Sr. Engineer – DevOps/Site Reliability
- Job Title
- Sr. Engineer – DevOps/Site Reliability
- Job ID
- Ann Arbor, MI 48106
- Other Location
Sr. Engineer - DevOps/Site Reliability
2 Openings -
- Sr. SRE engineer (Automation improvement, Container technology knowledge, understand or worked with Cloud, Voldemort knowledge is a big plus)
- SRE engineer (Release focused, automation, CI/CD, scripting, Container and Cloud knowledge is a plus)

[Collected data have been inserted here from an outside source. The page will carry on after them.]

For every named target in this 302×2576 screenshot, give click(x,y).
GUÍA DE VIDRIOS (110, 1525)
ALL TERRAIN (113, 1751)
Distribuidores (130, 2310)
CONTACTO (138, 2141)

We are looking for a Site Reliability/DevOps Engineer that will be responsible for designing and developing fully automated deployment solutions, as we head down the path to continuous deployment. This position will serve as an infrastructure and operations engineer within the Next Generation Store Systems Department. This role possesses a mix of development, networking, security, and system administration skills, as this Site Reliability Engineer is required to provide developer support, application systems administration, production support and many other tasks. In addition to building full scale environments and deploying full application solutions on demand, you will have the pleasure of implementing creative monitoring solutions, and providing full visibility into all areas of our system. Continuous Innovation and Continuous Improvement is key to succeeding in this role. You’ll have an integral part in helping the Next Generation Pulse become scalable to address our future growth. The specific focus for the Engineer is on establishing best practices around configuration, automation and optimization of the development, test and release processes for the Next Generation Pulse Platform. This role works collaboratively with the Agile Delivery Teams to deploy and operate our systems, automate and streamline our operations and processes, build and maintain tools for deployment, monitoring and operations, and to troubleshoot and resolve issues in our production and non-production environments
(40%) System Administration
- Engineer extensive scripting and automation to enable applications to install and run in all environments with minimal manual intervention
- Evaluate, test, deploy and maintain both custom developed and third party software upgrades
- Maintain SDLC systems such as test environments, source control and automated build/test/deploy systems
- Provide developer support on an ongoing basis, frequently embedded in development teams to facilitate collaboration
- Create & maintain application architecture and troubleshooting documentation
(30%) Web Production Support
- Provide 24x7 production support as part of a team rotation, resolving or escalating issues as appropriate
- Maintain production services to highly demanding SLA’s
- Take ownership of production issues, working closely with the infrastructure and development teams on issue resolution
- Support releases on a regularly scheduled basis, as well as emergency releases as needed
- Deploy application and data changes to all environments as needed
- Provide Level 2 technical support.
(30%) Planning, Design and Implementation
- Design and implement new environments, services and application architecture modifications.
- Experience with Infrastructure as a Code and/or Configuration Management tools (Puppet, Ansible, Terraform).
- Design and implement build, deployment and configuration management.
- Manage CI and CD tools with team.
- Handle code deployments.
- Monitor metrics and develop ways to improve
- Brainstorm for new ideas and ways to improve development delivery.
- Research, evaluate and implement operational improvements, application packages and architectural modifications
- Participate in change control, release planning, and other operational planning
- Remain current on industry leading solutions in both private and public cloud hosting (VMWare, Xen, KVM, Amazon Web Services (AWS), Azure, Google App Engine, etc.)
- Remain current on modern open-source persistence technologies (Hazelcast, BDB, Project Voldemort, Cassandra, MEMCACHED, etc.)
- Remain current on modern containerization technologies (Docker, vSphere Integrated Containers, Kubernetes)
- Bachelor’s degree in computer science or equivalent experience
- Release automation (e.g. Jenkins), system administration, system configuration, and system debugging experience.
- Experience with configuring and maintaining Jenkins and Jenkins Pipelines.
- Experience with Linux and Windows Administration.
- 5+ years production application support experience in a high uptime environment
- 5+ years UNIX/Linux administration experience including diagnosis of performance issues, package management, load estimation, kernel tuning, networking configuration, etc.
- 5+ years hosting experience in a large heavy-traffic environment
- 4+ years software engineering experience (Java, C, C++)
- Understanding of networking principles, esp. TCP/IP
- Excellent troubleshooting and analytic skills
- Broad understanding of modern containerization technologies (Docker, VMWare PKS Kubernetes).
- Knowledge of cloud infrastructure environments (e.g. AWS, Azure).